Proof. $f$ is measurable (perhaps after redefinition on a null set) by Prop. 2.11 and 2.12, and since $|f|\leq g$ a.e., we have $f\in L^1$. ...

That's the first sentence in the proof. Prior to this Folland mentions the spaces $L^1(\overline{\mu})$ and $L^1(\mu)$ and how "we can (and shall) identify these spaces." (here $\overline{\mu}$ is the completion of $\mu$). The propositions mentioned in the proof read as follows:

Proposition. 2.11. The following implications are valid iff the measure $\mu$ is complete:
a) If $f$ is measurable and $f=g$ $\mu$-a.e., then $g$ is measurable.
b) If $f_n$ is measurable for $n\in\mathbb N$ and $f_n\to f$ $\mu$-a.e., then $f$ is measurable.
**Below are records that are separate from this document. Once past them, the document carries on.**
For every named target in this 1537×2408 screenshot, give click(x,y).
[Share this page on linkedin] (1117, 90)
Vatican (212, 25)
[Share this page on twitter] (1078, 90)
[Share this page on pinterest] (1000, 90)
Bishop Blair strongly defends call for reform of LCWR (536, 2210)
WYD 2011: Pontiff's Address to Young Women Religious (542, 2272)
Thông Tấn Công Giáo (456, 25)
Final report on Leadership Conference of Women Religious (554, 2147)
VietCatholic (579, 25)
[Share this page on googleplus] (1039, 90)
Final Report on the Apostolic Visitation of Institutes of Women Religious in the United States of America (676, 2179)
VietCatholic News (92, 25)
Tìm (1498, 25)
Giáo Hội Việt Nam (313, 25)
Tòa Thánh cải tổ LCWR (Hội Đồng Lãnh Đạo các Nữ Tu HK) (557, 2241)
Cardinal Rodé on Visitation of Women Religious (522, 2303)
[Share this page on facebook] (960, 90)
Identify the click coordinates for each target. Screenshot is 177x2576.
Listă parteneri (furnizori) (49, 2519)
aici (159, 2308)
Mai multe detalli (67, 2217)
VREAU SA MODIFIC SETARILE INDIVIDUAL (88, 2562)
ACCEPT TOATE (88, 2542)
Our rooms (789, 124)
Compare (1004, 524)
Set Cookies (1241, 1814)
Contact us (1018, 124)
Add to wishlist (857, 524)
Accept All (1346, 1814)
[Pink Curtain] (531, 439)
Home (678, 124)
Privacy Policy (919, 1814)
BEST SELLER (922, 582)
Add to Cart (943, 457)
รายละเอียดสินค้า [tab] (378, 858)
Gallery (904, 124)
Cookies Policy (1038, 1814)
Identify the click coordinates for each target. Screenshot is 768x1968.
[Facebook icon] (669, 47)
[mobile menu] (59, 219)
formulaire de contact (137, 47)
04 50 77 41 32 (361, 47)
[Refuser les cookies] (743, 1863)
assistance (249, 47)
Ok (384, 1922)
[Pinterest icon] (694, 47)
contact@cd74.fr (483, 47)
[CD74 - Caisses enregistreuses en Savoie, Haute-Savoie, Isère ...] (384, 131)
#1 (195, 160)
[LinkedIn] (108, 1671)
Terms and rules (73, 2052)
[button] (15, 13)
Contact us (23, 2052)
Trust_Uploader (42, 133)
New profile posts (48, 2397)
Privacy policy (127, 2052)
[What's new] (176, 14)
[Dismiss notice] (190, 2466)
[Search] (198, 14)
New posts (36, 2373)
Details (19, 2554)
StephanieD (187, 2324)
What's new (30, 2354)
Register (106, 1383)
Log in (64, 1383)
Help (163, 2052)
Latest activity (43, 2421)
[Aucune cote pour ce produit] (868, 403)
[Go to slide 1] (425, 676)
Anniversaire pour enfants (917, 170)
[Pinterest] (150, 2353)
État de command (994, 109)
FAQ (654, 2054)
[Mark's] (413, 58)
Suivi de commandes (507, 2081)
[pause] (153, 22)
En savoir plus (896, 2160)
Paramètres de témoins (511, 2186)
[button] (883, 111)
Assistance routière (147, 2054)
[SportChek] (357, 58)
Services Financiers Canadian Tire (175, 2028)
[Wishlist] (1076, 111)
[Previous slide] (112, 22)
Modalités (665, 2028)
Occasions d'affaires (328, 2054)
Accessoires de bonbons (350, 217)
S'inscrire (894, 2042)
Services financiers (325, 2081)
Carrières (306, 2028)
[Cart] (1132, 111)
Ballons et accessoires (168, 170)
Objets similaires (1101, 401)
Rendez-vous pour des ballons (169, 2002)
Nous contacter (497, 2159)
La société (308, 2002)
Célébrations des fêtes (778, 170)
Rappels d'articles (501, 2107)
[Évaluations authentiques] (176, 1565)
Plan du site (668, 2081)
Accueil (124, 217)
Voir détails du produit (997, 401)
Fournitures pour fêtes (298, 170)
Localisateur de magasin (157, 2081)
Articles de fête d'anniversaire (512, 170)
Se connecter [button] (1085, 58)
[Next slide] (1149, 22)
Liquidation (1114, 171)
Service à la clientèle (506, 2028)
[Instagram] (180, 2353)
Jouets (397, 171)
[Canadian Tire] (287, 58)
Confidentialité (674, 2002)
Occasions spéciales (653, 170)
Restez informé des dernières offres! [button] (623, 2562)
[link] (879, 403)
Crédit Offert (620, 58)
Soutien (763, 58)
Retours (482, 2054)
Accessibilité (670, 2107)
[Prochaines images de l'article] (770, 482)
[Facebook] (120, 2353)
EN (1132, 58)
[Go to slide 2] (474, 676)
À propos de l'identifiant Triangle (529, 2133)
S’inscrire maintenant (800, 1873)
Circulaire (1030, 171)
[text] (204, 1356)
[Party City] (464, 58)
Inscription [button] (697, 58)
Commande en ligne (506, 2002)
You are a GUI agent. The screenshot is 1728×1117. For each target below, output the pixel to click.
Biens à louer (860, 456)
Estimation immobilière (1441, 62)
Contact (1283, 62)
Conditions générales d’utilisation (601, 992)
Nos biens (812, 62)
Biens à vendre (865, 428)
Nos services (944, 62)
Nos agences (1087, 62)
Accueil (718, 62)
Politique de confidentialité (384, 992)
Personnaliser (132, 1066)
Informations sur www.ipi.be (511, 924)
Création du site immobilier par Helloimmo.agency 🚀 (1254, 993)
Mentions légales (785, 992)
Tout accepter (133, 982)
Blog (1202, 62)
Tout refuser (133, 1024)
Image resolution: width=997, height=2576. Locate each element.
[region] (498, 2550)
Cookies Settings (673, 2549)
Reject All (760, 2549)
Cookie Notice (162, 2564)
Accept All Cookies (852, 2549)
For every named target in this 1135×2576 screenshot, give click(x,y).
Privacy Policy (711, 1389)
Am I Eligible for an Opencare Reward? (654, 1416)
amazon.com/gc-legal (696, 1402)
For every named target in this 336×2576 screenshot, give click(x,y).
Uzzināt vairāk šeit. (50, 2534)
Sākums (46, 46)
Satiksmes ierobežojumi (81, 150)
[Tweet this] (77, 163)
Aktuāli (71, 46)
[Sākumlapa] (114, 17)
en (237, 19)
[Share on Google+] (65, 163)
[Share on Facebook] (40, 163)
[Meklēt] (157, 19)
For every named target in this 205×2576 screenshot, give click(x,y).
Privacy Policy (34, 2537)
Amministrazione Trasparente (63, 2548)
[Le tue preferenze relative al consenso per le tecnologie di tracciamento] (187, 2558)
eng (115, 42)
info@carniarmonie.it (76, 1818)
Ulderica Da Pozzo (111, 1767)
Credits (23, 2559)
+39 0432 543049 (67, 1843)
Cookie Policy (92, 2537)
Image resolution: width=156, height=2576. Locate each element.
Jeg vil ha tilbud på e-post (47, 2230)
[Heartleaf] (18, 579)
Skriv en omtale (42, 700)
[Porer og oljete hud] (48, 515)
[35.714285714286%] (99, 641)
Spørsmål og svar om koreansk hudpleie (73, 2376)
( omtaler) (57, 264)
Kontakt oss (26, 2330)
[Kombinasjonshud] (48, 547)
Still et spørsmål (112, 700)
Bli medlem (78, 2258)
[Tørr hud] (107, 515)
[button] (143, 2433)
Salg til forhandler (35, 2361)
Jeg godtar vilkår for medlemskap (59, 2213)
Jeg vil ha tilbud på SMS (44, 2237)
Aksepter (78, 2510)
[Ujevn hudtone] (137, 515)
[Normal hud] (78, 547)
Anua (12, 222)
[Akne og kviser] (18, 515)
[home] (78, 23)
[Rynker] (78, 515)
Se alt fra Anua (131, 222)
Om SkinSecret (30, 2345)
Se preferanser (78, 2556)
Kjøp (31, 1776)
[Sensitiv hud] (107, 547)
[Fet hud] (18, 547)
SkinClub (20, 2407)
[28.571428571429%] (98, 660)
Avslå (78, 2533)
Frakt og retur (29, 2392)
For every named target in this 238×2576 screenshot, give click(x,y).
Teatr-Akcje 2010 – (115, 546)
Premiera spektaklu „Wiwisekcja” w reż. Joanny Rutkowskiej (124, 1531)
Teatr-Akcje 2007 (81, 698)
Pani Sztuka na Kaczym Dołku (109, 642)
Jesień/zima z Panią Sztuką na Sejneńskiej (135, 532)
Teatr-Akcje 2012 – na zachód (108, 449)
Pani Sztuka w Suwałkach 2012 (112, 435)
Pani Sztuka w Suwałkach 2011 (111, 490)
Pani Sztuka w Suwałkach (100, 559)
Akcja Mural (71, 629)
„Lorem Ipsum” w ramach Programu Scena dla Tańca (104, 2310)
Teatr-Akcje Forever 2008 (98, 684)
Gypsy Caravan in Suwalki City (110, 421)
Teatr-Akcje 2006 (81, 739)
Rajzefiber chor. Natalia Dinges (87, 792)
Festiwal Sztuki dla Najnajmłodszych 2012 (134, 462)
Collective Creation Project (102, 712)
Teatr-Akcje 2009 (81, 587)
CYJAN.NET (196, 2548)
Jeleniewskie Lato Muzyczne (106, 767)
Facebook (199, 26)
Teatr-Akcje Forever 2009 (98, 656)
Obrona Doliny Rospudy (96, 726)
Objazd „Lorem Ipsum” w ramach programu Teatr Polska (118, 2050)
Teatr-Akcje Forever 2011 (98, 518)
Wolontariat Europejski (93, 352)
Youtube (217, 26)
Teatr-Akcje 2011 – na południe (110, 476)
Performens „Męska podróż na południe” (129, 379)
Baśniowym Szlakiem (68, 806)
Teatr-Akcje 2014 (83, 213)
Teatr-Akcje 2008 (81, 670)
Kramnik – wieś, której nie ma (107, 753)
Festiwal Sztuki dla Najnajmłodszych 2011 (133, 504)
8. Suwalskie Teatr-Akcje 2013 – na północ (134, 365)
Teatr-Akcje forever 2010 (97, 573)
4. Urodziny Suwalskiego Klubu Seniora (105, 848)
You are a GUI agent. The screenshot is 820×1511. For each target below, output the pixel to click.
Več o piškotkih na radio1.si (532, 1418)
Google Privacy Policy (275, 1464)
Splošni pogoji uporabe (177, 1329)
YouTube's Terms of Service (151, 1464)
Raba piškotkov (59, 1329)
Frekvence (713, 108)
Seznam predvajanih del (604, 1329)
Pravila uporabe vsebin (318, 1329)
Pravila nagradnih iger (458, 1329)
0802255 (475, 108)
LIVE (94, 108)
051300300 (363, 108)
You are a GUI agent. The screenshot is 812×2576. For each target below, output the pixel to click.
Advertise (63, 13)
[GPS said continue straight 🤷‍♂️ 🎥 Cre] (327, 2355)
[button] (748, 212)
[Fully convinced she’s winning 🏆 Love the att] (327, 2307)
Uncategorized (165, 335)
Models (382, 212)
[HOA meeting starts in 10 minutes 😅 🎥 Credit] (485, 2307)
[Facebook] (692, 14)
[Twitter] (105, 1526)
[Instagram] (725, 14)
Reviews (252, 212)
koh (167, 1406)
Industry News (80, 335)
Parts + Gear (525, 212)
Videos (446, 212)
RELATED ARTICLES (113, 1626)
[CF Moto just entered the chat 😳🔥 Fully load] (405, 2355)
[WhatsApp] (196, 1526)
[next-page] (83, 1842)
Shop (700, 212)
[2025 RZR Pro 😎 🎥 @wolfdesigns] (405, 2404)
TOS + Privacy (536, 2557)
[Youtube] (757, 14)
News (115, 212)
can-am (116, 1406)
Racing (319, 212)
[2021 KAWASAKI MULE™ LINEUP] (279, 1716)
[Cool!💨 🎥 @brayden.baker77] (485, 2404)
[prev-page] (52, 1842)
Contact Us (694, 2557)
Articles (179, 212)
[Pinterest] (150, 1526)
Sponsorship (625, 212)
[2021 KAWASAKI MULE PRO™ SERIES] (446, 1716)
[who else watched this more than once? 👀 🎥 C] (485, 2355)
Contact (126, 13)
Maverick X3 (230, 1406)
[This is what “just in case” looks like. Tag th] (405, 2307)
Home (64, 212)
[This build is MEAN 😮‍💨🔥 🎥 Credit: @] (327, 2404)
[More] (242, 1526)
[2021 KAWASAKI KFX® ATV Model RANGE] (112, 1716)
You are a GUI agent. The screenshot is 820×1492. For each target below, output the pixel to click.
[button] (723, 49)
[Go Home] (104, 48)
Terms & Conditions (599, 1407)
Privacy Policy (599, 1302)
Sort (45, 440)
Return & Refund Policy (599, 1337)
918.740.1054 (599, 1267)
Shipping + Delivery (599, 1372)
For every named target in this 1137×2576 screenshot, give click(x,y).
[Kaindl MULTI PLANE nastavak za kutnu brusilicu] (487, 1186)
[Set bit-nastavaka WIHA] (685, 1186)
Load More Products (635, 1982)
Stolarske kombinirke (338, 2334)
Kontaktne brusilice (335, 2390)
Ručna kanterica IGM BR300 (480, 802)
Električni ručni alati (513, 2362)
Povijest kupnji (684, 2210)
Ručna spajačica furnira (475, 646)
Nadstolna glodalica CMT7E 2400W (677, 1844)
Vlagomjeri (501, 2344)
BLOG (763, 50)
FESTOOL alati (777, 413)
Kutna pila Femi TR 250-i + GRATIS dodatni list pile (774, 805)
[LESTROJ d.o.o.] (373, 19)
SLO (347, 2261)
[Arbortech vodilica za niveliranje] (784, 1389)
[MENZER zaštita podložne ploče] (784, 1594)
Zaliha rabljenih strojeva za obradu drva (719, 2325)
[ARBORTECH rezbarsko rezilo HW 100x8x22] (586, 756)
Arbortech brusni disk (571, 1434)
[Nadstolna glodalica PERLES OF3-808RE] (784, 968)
Proposition. 2.12. Let $(X, \mathcal M,m)$ be a measure space and let $(X,\overline{\mathcal M} ,\overline \mu)$ be its completion. If $f$ is an $\overline{\mathcal M}$-measurable function on $X$, there is an $\mathcal M$-measurable function $g$ such that $f=g$ $\overline{\mu}$-almost everywhere.

I'm really confused by Folland's first sentence in the proof of the dominated convergence theorem. My interpretation of Folland's theorem and first sentence is that he assumes $\{f_n\}\subset L^1(\overline{\mu})$, so by Prop. 2.11b $f$ is measurable. Now by Prop. 2.12, i.e. by redefinition on a null set, we can find $f_0\in L^1(\mu)$ such that $f=f_0$ a.e. Does this make sense to you? My interpretation assumes the measure to be complete; I don't see otherwise why he'd refer to Proposition. 2.11.

Grateful for any thoughts or comments.

 

[psie]

Here's an alternative interpretation, which I think is the correct one.

The measure $\mu$ is not assumed to be complete. As for the measurability of $f$; we know that $f_n$ converge to $f$ $\mu$-almost everywhere. Consider temporarily the completion of your $\sigma$-algebra and measure. The $f_n$'s are measurable with respect to that completion, and still converge $\overline{\mu}$-a.e to $f$. This is because if a function is measurable with respect to some $\sigma$-algebra, then also with respect to any larger $\sigma$-algebra (also, $\{x:f_n(x)\not\to f(x)\}$ is still a $\overline{\mu}$-null set). By Proposition 2.11, $f$ is measurable with respect to the complete $\sigma$-algebra. By Proposition 2.12, $f$ is equal $\overline{\mu}$-a.e. to a function that's measurable with respect to the incomplete $\sigma$-algebra (and we agree to denote that measurable function by $f$, which is what Folland means by redefining $f$ on a null set).

 

[fresh_42]

I'm not sure I understand your concerns. 2.11(b) makes $f$ measurable and $|f|<g$ guarantees $\int |f|<\int g<\infty .$

 

[psie]

I'm not sure I understand your concerns. 2.11(b) makes $f$ measurable and $|f|<g$ guarantees $\int |f|<\int g<\infty .$

2.11b makes $f$ measurable provided the measure is complete, but Folland does not state the measure is complete.

 

[FactChecker]

FYI, my Firefox browser is not displaying the Latex overline. My Chrome and Microsoft Edge browsers display it properly. Readers might want to not use Firefox for this thread.

 

[martinbn]

2.12 says that in questions about $L^1$ it doesn't matter if you work with the given measure or its completion. So assume the measure is complete.